# Task
Format the lines from the start of the entries through the line containing "Action: point(69,70)", both ends included, as a numbered list. Skip blank lines and omit the pictures.

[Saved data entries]

------------------------------------------------

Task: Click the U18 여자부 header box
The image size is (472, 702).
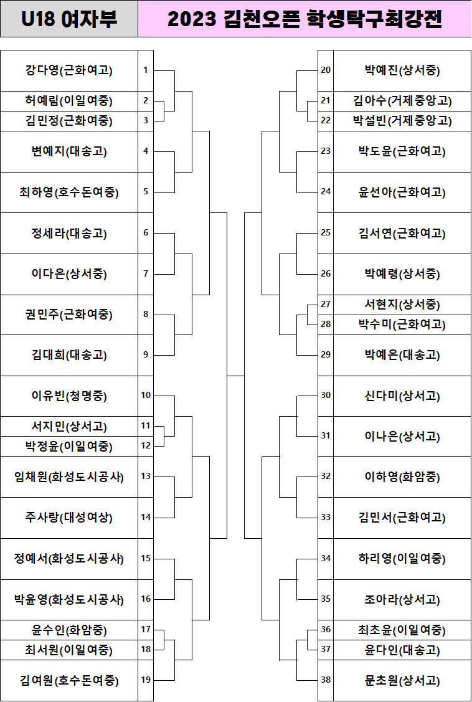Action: point(69,19)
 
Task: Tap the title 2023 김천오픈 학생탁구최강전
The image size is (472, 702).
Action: point(304,19)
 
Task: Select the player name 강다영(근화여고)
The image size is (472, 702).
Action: point(69,70)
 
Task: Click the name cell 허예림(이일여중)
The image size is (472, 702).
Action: point(69,101)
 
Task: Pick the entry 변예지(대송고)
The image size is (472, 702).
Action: point(69,151)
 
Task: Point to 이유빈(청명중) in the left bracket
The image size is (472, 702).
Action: point(69,396)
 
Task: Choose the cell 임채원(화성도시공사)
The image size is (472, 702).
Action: point(69,477)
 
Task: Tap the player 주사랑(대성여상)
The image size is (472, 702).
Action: point(69,518)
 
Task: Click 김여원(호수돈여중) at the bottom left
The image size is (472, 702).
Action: point(69,680)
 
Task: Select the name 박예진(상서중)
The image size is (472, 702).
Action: point(402,70)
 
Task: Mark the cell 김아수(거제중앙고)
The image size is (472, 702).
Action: point(402,101)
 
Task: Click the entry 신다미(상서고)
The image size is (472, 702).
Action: point(402,396)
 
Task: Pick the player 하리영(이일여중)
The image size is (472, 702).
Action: point(402,559)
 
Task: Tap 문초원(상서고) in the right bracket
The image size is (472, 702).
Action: point(402,680)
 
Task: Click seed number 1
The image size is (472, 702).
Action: point(146,70)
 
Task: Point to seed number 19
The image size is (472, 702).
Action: point(146,680)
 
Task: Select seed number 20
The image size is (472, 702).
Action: point(326,70)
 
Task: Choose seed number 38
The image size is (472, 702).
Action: point(326,680)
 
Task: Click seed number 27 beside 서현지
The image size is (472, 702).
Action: point(326,305)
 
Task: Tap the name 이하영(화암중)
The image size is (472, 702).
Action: point(402,477)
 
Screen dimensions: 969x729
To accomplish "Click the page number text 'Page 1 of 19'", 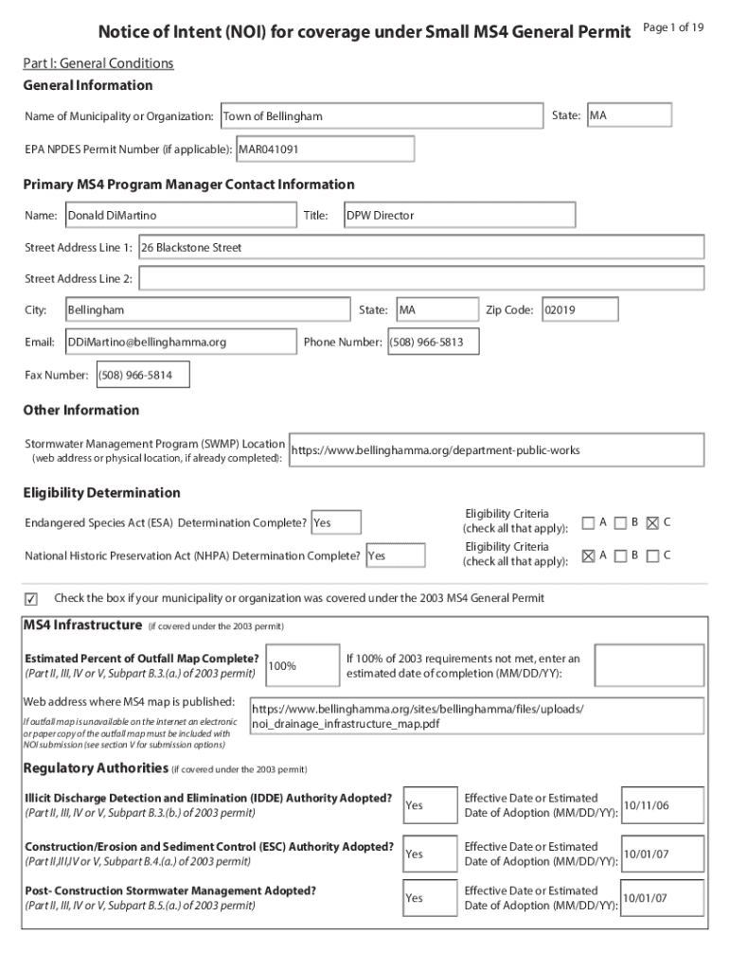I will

------------------------------------------------

# Task solution
1. Task: Click the U18 여자부 header box
2. The image size is (472, 702).
3. Action: point(69,19)
4. Task: Tap the title 2023 김천오픈 학생탁구최강전
5. The image size is (472, 702).
6. Action: point(304,19)
7. Task: Select the player name 강다영(근화여고)
8. The image size is (472, 702).
9. Action: point(69,70)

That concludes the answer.